A rough, bitter sob escapes Mary, a demon climbing from her throat, before she can slap her hands to her mouth. She recognizes the crown of the head rising over the arched back of the armchair—the thin spot combed over with yet more thinning gray and black, the funny part that necessarily stops at the bald spot, the neatly trimmed line around the ear. The familiarity both cruel and brutal, Mary wonders if she might puke. She stands there, hands held firmly over her mouth, eyes streaming silent tears, watching the still head on the other side of the chair. Just as Mary gets her stomach under control, the head moves and utters a deep sigh. Mary's stomach revolts. She vomits hot bile between her splayed fingers, retching miserably for minutes afterward, hoping feverishly that this room does not come with its own version of the gunman downstairs. How wretched, to have come this far and faced so much, just to be mowed down while she loses her lunch. She cannot master her guts, however; they are overstrained and rebellious and in control. As she doubles over in pain and shame, Mary wonders what waits for her on the other side of the room's only furnishing.

When her nausea finally subsides, Mary straightens and begins the trek to face the most beloved man of her life. Her knees buckle and her legs shake stupidly, but she shambles, as she must. Her feet plod and, as Mary watches them carry her uncomfortably toward the next step of her journey, she recalls other long walks in her life. When Mary was eight, and Nanna died, walking up the aisle to her casket was torture. Getting married was another long walk and she nearly fainted three feet from the alter.
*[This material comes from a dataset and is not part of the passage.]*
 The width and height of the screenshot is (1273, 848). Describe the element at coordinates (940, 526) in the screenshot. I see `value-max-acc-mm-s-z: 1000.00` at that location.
She only married Sam because, at that moment, her own steel will conquered her fear of commitment.

Mary reflects on the tendency of life to open onto unavoidable long walks. Such are the miles men and women must cover, lest they end up stuck, die incomplete. Mary covers this, the mile before her, reluctantly and as gracefully as the puke drying on her jeans will allow. Dad waits patiently.
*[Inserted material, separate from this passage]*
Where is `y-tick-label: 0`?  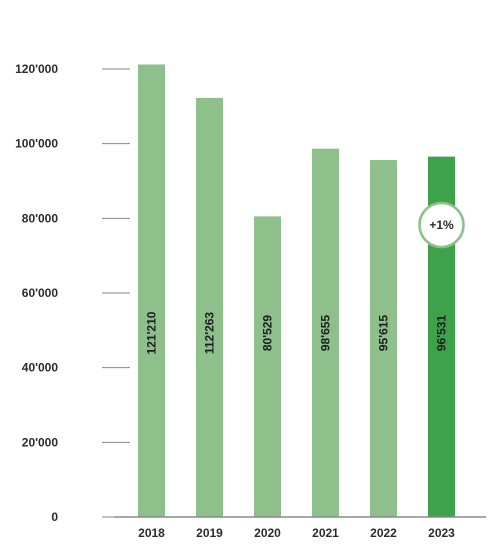 y-tick-label: 0 is located at coordinates (54, 517).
Mary halts when she reaches the chair. She begins to sob again, this time allowing it to go unchecked. I'm deaf from the blood in my ears, she thinks. My mouth tastes like vomit. I stink. I just tried to murder my husband. I'm supposed to see my Dad like this? The bitter unfairness angers and saddens her, and propels her the final steps around the chair.

Sill sobbing, Mary lifts her face, examines her father from between shuttered lids. Mary isn't sure what she expected—a zombie, some rotting body half devoured by insects, or even a campy skeleton in a hairpiece—but she doesn't find it. She finds Dad, gray-skinned and appearing unwell, just as he did in the days before his untimely death from cancer. He gazes mindlessly at the empty fireplace. His vacancy hurts Mary most. Nothing remains of the dry but lively humor, the fierce curiosity and motivation, the passion she loved and admired always; only a sick, tired old man remains. He still hasn't looked at her, so she speaks, her voice like breaking glass in this room of the dead. "Dad?" It's all she can manage.